**Task to complete**
Copy every one of the following entries verbatim, keeping each line unchanged.

**Available data**
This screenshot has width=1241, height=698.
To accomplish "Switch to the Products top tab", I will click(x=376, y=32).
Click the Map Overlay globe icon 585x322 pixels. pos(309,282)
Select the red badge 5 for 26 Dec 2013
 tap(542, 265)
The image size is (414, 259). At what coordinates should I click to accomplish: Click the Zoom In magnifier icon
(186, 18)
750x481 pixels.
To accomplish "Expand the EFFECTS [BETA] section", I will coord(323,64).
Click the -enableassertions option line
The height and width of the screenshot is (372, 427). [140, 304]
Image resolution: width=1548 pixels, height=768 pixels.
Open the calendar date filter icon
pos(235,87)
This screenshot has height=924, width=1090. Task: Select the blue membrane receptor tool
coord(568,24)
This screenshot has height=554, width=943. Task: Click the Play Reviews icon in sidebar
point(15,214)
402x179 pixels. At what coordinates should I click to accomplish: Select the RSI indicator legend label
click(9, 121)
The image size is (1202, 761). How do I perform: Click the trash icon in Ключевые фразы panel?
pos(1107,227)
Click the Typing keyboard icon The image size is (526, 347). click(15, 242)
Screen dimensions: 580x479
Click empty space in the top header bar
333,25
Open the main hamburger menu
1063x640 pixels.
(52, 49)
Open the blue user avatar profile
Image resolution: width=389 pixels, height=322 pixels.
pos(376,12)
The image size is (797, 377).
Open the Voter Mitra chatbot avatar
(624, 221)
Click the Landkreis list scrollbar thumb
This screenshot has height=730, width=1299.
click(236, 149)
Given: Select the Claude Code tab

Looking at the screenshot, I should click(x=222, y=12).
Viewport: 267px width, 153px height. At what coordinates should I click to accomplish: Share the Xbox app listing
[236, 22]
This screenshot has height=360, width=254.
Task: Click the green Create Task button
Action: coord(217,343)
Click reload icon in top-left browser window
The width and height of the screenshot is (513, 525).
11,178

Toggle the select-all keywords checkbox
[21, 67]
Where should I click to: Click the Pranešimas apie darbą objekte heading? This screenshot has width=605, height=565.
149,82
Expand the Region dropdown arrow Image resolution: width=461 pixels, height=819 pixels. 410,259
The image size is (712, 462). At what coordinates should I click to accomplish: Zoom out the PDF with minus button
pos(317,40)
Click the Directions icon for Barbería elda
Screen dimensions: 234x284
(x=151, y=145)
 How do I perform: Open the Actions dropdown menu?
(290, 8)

**Expected answer**
This screenshot has width=1241, height=698.
To accomplish "Switch to the Products top tab", I will click(x=376, y=32).
Click the Map Overlay globe icon 585x322 pixels. pos(309,282)
Select the red badge 5 for 26 Dec 2013
 tap(542, 265)
The image size is (414, 259). At what coordinates should I click to accomplish: Click the Zoom In magnifier icon
(186, 18)
750x481 pixels.
To accomplish "Expand the EFFECTS [BETA] section", I will coord(323,64).
Click the -enableassertions option line
The height and width of the screenshot is (372, 427). [140, 304]
Image resolution: width=1548 pixels, height=768 pixels.
Open the calendar date filter icon
pos(235,87)
This screenshot has height=924, width=1090. Task: Select the blue membrane receptor tool
coord(568,24)
This screenshot has height=554, width=943. Task: Click the Play Reviews icon in sidebar
point(15,214)
402x179 pixels. At what coordinates should I click to accomplish: Select the RSI indicator legend label
click(9, 121)
The image size is (1202, 761). How do I perform: Click the trash icon in Ключевые фразы panel?
pos(1107,227)
Click the Typing keyboard icon The image size is (526, 347). click(15, 242)
Screen dimensions: 580x479
Click empty space in the top header bar
333,25
Open the main hamburger menu
1063x640 pixels.
(52, 49)
Open the blue user avatar profile
Image resolution: width=389 pixels, height=322 pixels.
pos(376,12)
The image size is (797, 377).
Open the Voter Mitra chatbot avatar
(624, 221)
Click the Landkreis list scrollbar thumb
This screenshot has height=730, width=1299.
click(236, 149)
Given: Select the Claude Code tab

Looking at the screenshot, I should click(x=222, y=12).
Viewport: 267px width, 153px height. At what coordinates should I click to accomplish: Share the Xbox app listing
[236, 22]
This screenshot has height=360, width=254.
Task: Click the green Create Task button
Action: coord(217,343)
Click reload icon in top-left browser window
The width and height of the screenshot is (513, 525).
11,178

Toggle the select-all keywords checkbox
[21, 67]
Where should I click to: Click the Pranešimas apie darbą objekte heading? This screenshot has width=605, height=565.
149,82
Expand the Region dropdown arrow Image resolution: width=461 pixels, height=819 pixels. 410,259
The image size is (712, 462). At what coordinates should I click to accomplish: Zoom out the PDF with minus button
pos(317,40)
Click the Directions icon for Barbería elda
Screen dimensions: 234x284
(x=151, y=145)
 How do I perform: Open the Actions dropdown menu?
(290, 8)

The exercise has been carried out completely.